Empresas já vendiam menos no país e quadro deve se agravar com as novas sanções comerciais dos Estados Unidos e da Europa

Fernando Nakagawa, correspondente, O Estado de S.Paulo

08 de agosto de 2014 | 02h04

LONDRES - Multinacionais europeias começam a exibir mais uma face do problema criado pela crise que envolve a Ucrânia e a Rússia. Antes mesmo das novas sanções da Europa e Estados Unidos, empresas amargaram queda de vendas no mercado russo. De montadoras a empresas de material esportivo, são cada vez mais frequentes os alertas sobre problemas e muitas companhias admitem que, com a nova carga de sanções, o quadro pode piorar na Rússia.

Com a tensão entre Moscou, Kiev, Bruxelas e Washington, a confiança de empresários e consumidores piorou na região nos últimos meses. O pessimismo reduz a demanda, derruba vendas e já prejudica o resultado de filiais russas das multinacionais. O fenômeno visto nos balanços do segundo trimestre é mais um efeito da crise que já afeta as transações financeiras e grandes contratos, como os do setor energético e de defesa.

O impacto é visto em diversos setores. A francesa Renault, por exemplo, anunciou que a venda de veículos na Rússia caiu 8% no primeiro semestre. O desempenho no terceiro principal mercado da marca - atrás da França e Brasil - fez com que as vendas da unidade Eurasia caíssem 7%. "Estamos em uma situação em que é complicado saber quais sanções ainda serão adotadas e qual o impacto dessas ações", disse o executivo sênior da Renault, Jérôme Stoll, na semana passada.

Além da decisão da Europa e EUA de impor barreiras ao setor energético russo, as empresas europeias desse segmento também começam a sofrer. Ainda sem detalhar números, a britânica BP alertou aos investidores que "os lucros na Rússia podem ser atingidos" pelas sanções. A companhia é dona de cerca de 20% da russa Rosneft e tem o governo como principal sócio na petroleira.

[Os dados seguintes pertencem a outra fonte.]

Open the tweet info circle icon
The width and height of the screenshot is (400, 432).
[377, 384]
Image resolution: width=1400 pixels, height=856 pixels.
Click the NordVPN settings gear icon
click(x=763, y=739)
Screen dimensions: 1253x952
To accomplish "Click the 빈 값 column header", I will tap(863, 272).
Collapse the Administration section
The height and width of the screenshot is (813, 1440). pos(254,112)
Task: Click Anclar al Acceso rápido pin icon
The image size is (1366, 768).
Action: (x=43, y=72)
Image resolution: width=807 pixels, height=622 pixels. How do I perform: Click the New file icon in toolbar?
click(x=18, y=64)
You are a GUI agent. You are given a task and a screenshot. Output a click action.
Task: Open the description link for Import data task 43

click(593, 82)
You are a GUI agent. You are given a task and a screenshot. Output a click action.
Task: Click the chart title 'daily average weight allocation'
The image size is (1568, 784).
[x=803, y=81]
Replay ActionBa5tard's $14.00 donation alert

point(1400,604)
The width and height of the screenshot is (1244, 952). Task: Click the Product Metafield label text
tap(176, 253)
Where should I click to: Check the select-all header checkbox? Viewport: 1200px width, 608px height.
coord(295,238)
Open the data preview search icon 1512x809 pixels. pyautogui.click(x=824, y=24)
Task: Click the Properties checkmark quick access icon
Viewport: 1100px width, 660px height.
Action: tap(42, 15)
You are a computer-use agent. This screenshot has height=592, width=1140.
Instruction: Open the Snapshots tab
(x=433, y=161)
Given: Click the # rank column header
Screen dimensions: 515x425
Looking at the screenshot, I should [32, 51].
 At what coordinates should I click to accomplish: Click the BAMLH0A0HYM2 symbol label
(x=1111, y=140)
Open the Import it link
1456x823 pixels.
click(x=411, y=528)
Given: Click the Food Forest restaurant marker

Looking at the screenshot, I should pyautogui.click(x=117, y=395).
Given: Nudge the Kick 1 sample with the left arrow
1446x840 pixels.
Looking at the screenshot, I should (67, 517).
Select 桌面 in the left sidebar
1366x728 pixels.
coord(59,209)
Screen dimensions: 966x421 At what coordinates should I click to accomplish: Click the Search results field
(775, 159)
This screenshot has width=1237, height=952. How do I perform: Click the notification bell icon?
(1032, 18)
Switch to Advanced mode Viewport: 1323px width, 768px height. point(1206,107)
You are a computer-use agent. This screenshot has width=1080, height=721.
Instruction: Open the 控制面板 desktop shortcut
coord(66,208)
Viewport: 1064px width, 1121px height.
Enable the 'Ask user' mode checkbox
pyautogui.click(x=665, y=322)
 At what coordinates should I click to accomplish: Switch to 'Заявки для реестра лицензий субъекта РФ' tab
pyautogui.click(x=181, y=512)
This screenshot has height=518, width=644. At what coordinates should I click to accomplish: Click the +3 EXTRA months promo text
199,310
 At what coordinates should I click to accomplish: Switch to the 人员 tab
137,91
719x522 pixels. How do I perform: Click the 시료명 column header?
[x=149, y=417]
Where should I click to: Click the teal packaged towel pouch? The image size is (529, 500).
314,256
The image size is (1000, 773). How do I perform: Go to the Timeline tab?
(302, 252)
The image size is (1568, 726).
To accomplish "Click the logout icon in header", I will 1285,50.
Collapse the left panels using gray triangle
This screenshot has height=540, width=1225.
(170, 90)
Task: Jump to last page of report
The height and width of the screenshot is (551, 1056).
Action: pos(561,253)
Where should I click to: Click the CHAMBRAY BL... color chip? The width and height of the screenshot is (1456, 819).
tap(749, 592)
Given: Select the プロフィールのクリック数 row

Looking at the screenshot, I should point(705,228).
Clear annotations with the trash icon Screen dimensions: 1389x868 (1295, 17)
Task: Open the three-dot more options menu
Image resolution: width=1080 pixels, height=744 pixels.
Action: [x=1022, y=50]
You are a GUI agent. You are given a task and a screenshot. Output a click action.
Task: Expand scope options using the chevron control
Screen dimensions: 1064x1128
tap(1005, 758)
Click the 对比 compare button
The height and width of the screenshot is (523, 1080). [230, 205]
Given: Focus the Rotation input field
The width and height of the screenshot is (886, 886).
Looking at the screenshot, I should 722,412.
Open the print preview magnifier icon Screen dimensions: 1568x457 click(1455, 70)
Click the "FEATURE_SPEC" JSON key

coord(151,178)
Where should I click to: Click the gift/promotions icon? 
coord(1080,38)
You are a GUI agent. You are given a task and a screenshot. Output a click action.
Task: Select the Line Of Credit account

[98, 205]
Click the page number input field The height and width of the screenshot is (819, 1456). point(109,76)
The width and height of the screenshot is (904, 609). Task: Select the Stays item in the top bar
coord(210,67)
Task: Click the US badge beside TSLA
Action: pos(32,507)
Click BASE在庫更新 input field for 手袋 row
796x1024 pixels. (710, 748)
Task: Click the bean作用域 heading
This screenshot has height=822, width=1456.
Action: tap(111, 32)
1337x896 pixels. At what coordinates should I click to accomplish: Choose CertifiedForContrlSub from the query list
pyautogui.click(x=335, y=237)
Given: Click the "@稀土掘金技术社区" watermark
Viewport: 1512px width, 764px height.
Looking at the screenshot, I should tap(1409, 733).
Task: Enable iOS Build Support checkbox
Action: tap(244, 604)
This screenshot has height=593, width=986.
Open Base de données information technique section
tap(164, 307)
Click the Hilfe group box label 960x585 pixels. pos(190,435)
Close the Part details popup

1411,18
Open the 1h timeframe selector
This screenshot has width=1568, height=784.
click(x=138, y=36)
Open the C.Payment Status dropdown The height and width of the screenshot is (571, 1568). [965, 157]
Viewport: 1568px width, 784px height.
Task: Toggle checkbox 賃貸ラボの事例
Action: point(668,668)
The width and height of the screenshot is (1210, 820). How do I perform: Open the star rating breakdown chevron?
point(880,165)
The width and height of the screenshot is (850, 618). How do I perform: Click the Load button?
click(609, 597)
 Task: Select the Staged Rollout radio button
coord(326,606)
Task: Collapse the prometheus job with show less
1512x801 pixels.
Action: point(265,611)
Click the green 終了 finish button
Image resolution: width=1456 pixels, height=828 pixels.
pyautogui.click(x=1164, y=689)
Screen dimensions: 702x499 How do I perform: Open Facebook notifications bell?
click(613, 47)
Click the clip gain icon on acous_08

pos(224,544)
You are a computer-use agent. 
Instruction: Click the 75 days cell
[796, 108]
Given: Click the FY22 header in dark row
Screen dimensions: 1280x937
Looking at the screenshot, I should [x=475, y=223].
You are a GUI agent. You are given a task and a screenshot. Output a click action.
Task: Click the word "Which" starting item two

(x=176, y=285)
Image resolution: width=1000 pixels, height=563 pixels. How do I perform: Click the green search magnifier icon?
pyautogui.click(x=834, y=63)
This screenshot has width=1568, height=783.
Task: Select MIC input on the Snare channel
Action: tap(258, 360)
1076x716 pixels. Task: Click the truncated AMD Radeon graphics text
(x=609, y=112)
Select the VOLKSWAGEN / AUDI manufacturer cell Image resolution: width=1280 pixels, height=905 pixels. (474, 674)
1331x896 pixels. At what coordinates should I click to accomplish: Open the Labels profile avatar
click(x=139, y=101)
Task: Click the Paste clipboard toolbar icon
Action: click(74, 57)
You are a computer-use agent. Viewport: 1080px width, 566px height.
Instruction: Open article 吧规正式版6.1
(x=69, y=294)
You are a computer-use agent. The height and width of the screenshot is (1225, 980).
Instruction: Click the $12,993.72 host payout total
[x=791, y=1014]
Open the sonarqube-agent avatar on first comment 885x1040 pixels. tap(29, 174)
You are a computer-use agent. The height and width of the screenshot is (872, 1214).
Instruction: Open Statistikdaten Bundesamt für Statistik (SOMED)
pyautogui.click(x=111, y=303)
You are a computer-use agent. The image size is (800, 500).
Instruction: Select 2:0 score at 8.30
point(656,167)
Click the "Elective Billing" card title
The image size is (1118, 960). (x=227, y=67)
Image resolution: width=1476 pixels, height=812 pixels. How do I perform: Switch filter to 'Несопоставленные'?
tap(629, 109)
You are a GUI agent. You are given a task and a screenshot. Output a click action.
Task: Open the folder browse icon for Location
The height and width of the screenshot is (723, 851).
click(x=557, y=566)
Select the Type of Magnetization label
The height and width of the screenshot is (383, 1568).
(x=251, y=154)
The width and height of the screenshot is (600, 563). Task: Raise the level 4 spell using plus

Novos planos. Outra petroleira que também emitiu alerta é a francesa Total. A companhia estava em processo de aumento do investimento na russa Novatek com a compra gradual de ações da companhia. O grupo francês, porém, anunciou que a estratégia foi congelada após a queda do avião da Malaysia Airlines. Apesar disso, a Total diz que ainda é muito cedo para projetar o efeito das sanções sobre o resultado da empresa.

Longe das refinarias, o movimento nas lojas e shoppings também sofre. A alemã Adidas anunciou uma mudança expressiva dos planos para a Rússia. "Há riscos crescentes para o sentimento e gastos do consumidor", disse o presidente do grupo, Herbert Hainer, em teleconferência com analistas. Com a incerteza econômica, a empresa cortou pela metade o plano de abrir novas lojas.

Por isso, a Adidas prevê que o lucro cairá cerca de 50 milhões no segundo semestre na Rússia. Diante da expectativa de piora dos resultados no país e também no segmento global de golfe, a empresa cortou a previsão de aumento das vendas mundiais que cresceriam "um dígito alto" para "um dígito de médio a alto" em 2014.

Além das filiais russas de multinacionais que reportam queda das vendas, economistas dizem que grandes exportadores europeus também já sentem os efeitos da crise. A Comissão de Relações Econômicas do Leste Europeu, entidade alemã que estuda a economia da região, estima que a Alemanha já perdeu 2,9 bilhões em exportações para Ucrânia e Rússia e até 25 mil empregos estariam correndo risco de serem fechados.

A consultoria Open Europe concorda com a Comissão de Relações Econômicas do Leste Europeu e acredita que a Alemanha será a principal prejudicada. "A queda dos negócios entre a Europa e a Rússia provavelmente vai doer mais para a Alemanha uma vez que é o país com a maior corrente de comércio com a Rússia", diz a consultoria em análise.

"Isso provavelmente vai ser mais um teste para a capacidade da Alemanha de diversificar suas exportações", diz a Open Europe. Na crise de 2008, o governo alemão foi bem-sucedido nessa estratégia de avançar para novos mercados, o que permitiu sentir menor os efeitos da recessão em vários países ricos.